ASSIGNED TASK ::
The whole listing that follows, pictures excepted, should be printed again exactly as given.

INPUT ::
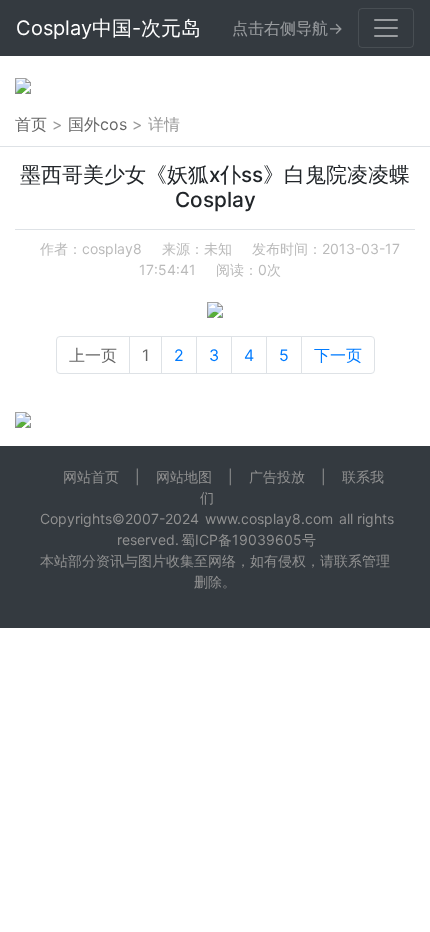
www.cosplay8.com (269, 518)
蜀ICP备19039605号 (248, 539)
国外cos (97, 124)
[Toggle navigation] (386, 28)
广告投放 (277, 476)
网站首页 (91, 476)
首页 (31, 124)
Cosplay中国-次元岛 (108, 28)
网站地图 (184, 476)
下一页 (338, 355)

RESULT OF THIS TASK ::
www.cosplay8.com (269, 518)
蜀ICP备19039605号 (248, 539)
国外cos (97, 124)
[Toggle navigation] (386, 28)
广告投放 (277, 476)
网站首页 (91, 476)
首页 (31, 124)
Cosplay中国-次元岛 (108, 28)
网站地图 (184, 476)
下一页 (338, 355)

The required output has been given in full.